Her happiness didn’t last. Because, she reminded me, the house was well-designed, impeccably decorated with miniatures but . . . non-functional.
“The toilet doesn’t flush!” she said, opening the lid. “See? The sinks don’t run. The stove doesn’t work. I’m living in a model home.”
“There’s no such thing as a fully functioning dollhouse,” I reminded her.
“It’s somehow worse,” she said, her voice quivering. “Because for moments in here, the proportions are all so right, I forget I’m not normal. Yesterday I spent half my day straightening out the extra room, rearranging it to make it just right for a guest room—when I realized I’ll never have any guests.”
“I’m sorry,” I said, peering in, seeing my enormous bleary eye reflected in the bitty bathroom mirror. “I’m trying my best.”

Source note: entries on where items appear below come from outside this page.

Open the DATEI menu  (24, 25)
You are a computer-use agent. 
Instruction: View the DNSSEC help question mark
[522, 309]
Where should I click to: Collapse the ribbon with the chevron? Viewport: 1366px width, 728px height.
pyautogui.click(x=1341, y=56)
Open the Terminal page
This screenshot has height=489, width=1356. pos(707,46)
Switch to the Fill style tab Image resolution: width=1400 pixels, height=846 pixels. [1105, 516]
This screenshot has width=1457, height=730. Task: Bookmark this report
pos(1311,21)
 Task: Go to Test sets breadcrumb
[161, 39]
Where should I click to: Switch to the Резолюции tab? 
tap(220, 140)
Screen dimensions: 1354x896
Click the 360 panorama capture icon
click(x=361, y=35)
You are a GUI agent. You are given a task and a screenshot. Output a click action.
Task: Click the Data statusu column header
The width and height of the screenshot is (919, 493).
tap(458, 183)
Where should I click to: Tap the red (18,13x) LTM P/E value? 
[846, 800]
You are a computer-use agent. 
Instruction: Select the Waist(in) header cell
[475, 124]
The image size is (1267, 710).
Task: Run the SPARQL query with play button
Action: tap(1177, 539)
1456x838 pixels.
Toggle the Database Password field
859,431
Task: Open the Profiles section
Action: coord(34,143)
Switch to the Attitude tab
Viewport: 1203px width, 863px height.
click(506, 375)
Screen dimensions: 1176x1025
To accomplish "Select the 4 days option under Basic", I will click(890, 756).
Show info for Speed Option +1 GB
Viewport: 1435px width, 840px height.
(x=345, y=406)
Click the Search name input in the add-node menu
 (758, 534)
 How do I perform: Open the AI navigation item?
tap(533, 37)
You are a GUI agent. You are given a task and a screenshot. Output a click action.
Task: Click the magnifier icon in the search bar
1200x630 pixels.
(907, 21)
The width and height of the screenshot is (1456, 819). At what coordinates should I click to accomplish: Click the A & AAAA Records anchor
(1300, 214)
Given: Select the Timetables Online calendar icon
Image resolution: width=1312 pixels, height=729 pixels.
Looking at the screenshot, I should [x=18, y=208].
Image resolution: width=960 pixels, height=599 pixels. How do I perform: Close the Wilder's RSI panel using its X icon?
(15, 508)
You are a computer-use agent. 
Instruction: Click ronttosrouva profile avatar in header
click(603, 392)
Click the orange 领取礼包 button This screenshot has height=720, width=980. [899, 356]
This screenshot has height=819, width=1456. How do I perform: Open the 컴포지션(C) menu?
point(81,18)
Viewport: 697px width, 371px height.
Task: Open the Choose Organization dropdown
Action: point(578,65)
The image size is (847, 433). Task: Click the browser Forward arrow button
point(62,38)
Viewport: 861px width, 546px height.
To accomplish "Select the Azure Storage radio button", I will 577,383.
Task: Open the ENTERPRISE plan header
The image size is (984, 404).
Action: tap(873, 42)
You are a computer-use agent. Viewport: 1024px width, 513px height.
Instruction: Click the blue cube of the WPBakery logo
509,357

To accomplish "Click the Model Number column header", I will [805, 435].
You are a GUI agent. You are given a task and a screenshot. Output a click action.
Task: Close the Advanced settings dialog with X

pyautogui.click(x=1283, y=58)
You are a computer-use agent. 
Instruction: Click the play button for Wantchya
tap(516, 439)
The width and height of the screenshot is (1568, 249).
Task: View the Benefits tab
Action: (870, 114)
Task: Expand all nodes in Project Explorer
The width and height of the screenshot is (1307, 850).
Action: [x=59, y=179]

But nothing I did could prevent her weeping. And though her body was miniscule, her sobs, her voice, they were still large enough to fill a room.
“Why’s Grandma sad?” asked Dez, who was wearing her new Christmas pajamas. She was a little girl there, suddenly, with her long tangled hair and her nightgown. She wasn’t a baby anymore. I could see the startling blueprint of a woman—a lovely brown-eyed half-me woman—in her features.
“That’s enough,” I said, wiping my eyes. “Go to bed.”
I watched Dez tiptoe out of the room, and into hers, where she crawled into her low bed on the floor and covered herself with blankets.
When you watch over someone every day, nearly every shared hour, change seems like a lie. But there was no denying my mother’s shrinkage was slipping to disappearance. The cabinets in her dollhouse became unreachable and she could no longer crawl into her own bed without a boost. Her meals consisted of a mere crumb or two. And then she herself was the size of a crumb, an ant, until finally—I had to squint to see her—a flea, a dust speck, and then beyond location.